Mais si vous ne donnez pas d’art à un enfant, des histoires et des poèmes, ainsi que de la musique, les dégâts ne sont pas si faciles à voir. Cependant, ils sont là. Leurs corps sont assez sains; Ils peuvent courir et sauter et nager et manger avidement et faire beaucoup de bruit, comme les enfants ont toujours fait, mais quelque chose manque.

Il est vrai que certaines personnes grandissent sans rencontrer d’art d’aucune sorte et sont parfaitement heureuses, vivant une vie bonne et précieuse, et dans ces foyers il n’y a pas de livres, et ils ne se soucient guère des images, et encore moins de musique. Eh bien, c’est bien. Je connais des gens comme ça. Ce sont de bons voisins et des citoyens utiles.

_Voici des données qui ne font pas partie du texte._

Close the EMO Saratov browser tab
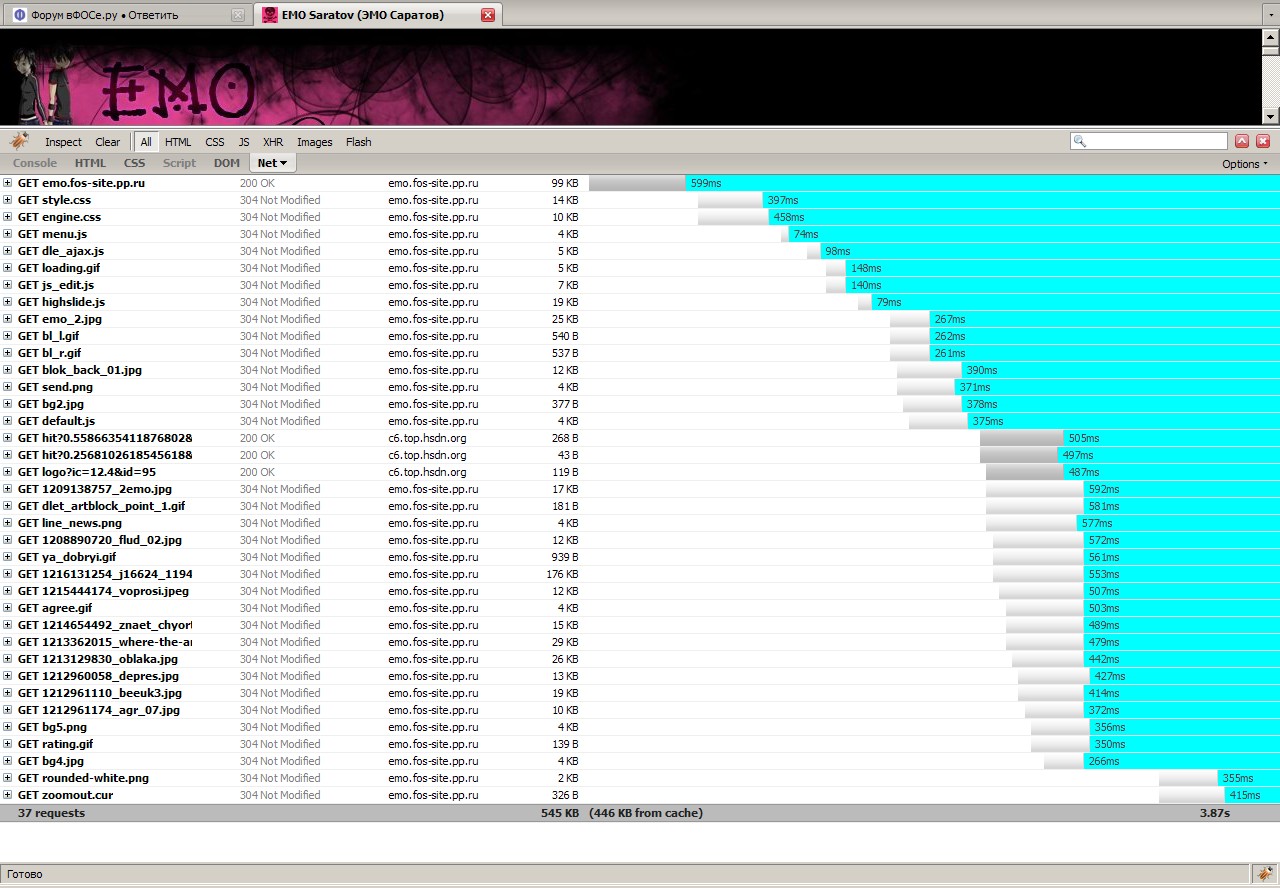The height and width of the screenshot is (888, 1280). pyautogui.click(x=488, y=15)
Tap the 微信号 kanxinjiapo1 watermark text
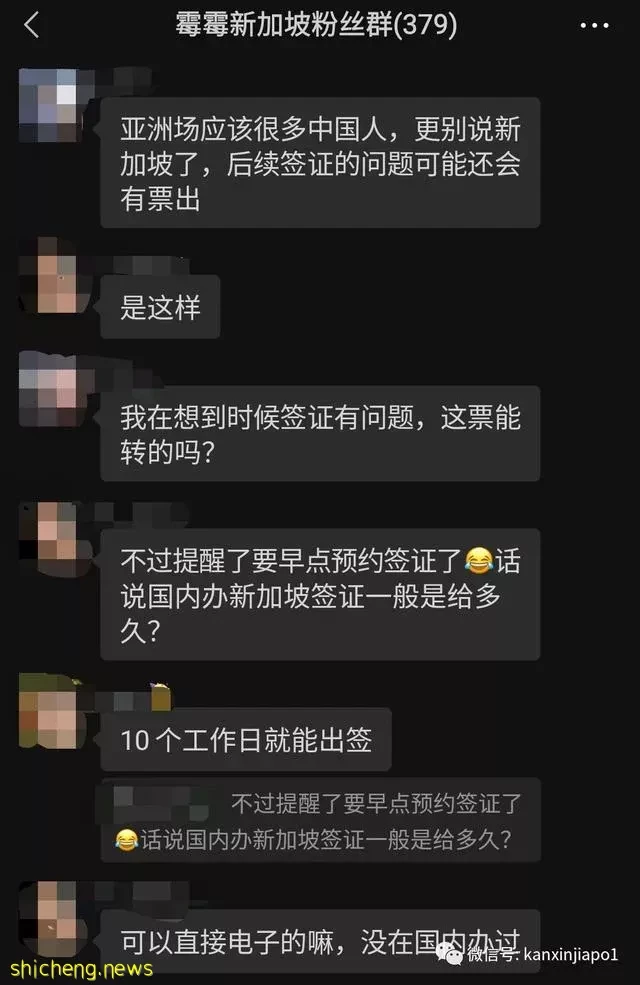 click(x=543, y=955)
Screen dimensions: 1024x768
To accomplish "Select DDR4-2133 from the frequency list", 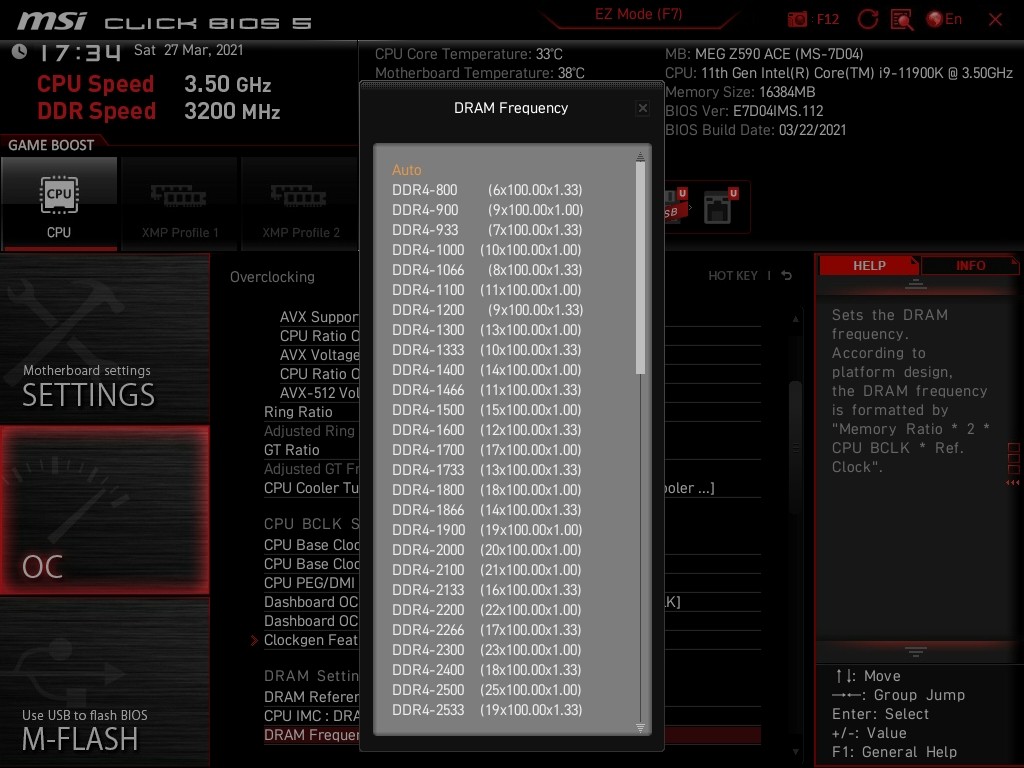I will point(486,590).
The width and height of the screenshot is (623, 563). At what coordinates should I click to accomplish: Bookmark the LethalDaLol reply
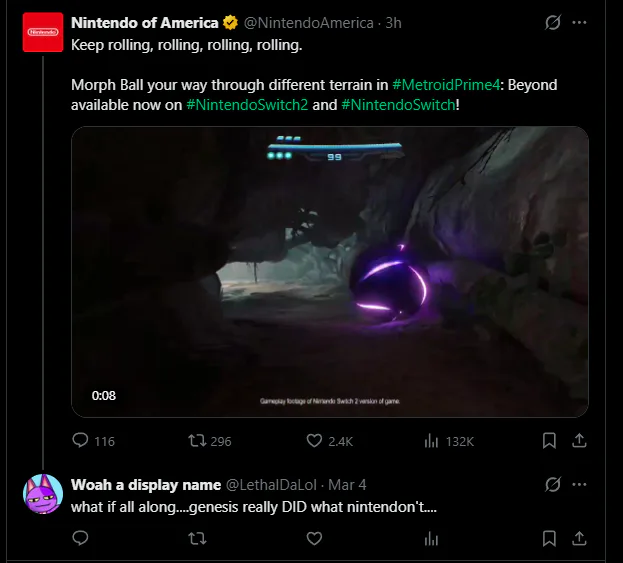pos(549,538)
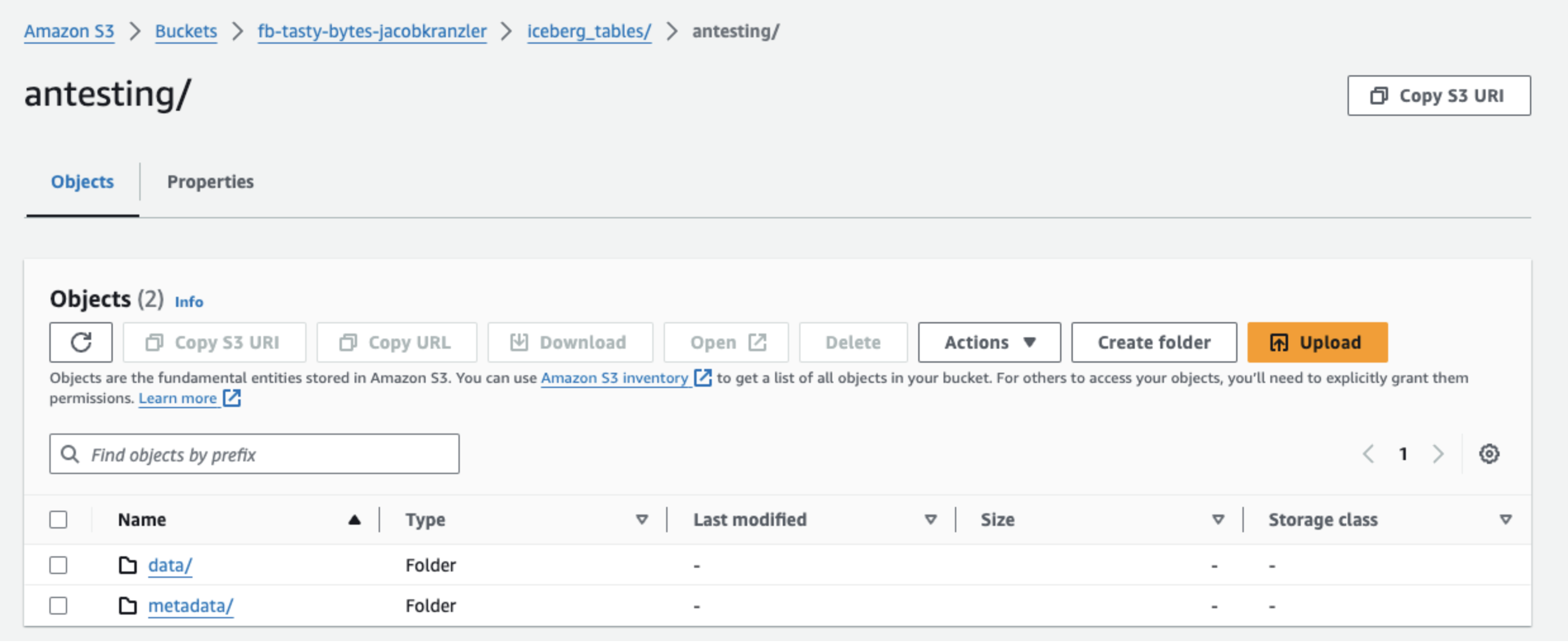The height and width of the screenshot is (643, 1568).
Task: Open the metadata/ folder link
Action: pos(191,606)
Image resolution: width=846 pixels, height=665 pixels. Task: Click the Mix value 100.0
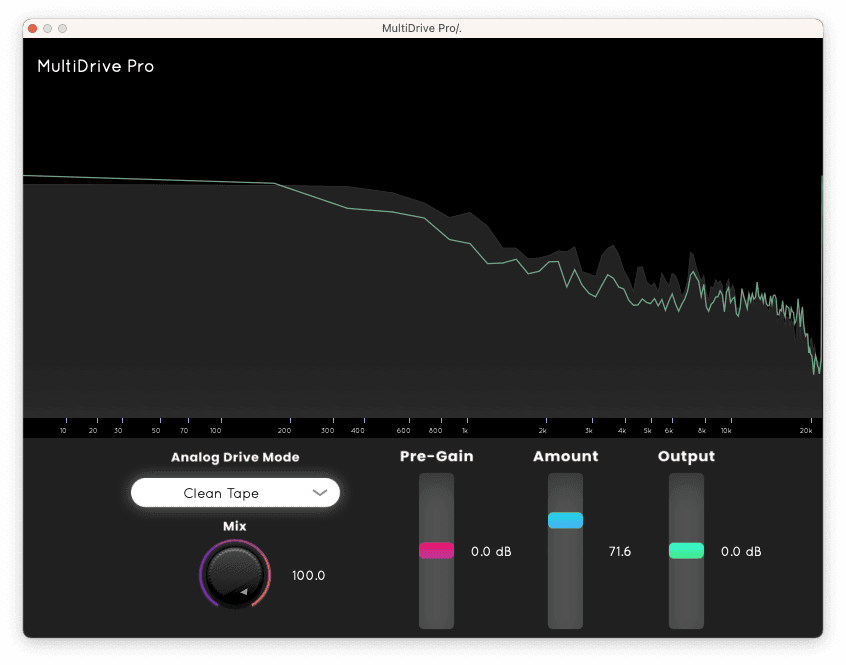click(309, 575)
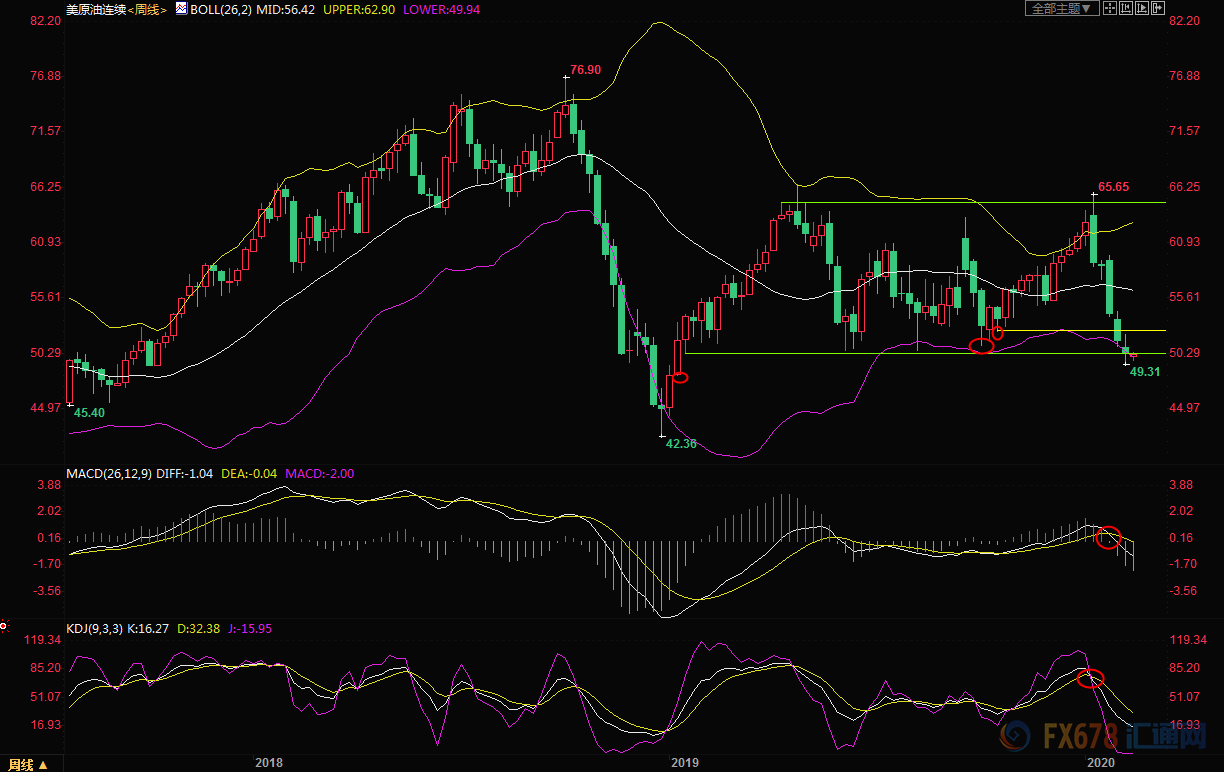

Mais d’autres personnes, à un certain moment dans leur enfance ou leur jeunesse, ou peut-être même leur vieillesse, rencontrent une chose d’une sorte qu’ils n’ont jamais rêvé auparavant. Elle leur est aussi étrangère que le côté obscur de la lune. Mais un jour ils entendent une voix à la radio lisant un poème, ou ils passent devant une maison avec une fenêtre ouverte où quelqu’un joue du piano, ou ils voient l’affiche d’un tableau particulier sur le mur de quelqu’un, et cela les frappe un coup à la fois si dur et si doux qu’ils se sentent étourdis. Rien ne les préparait à cela. Ils se rendent soudain compte qu’ils sont remplis d’une faim, bien qu’ils n’aient eu aucune idée de cela il y a un instant ; une faim pour quelque chose de si doux et de si délicieux que cela leur brise presque leur cœur. Ils pleurent presque, ils se sentent tristes, heureux et seuls, et accueillis par cette expérience tout à fait nouvelle et étrange, et ils se désespèrent de ne pas pouvoir écouter de plus près la radio, ils s’attardent à l’extérieur de la fenêtre, ils ne peuvent pas détourner leurs yeux de l’affiche. Ils voulaient cela, ils avaient besoin de cela comme une personne affamée a besoin de nourriture, et ils ne l’avaient jamais su. Ils n’en avaient aucune idée.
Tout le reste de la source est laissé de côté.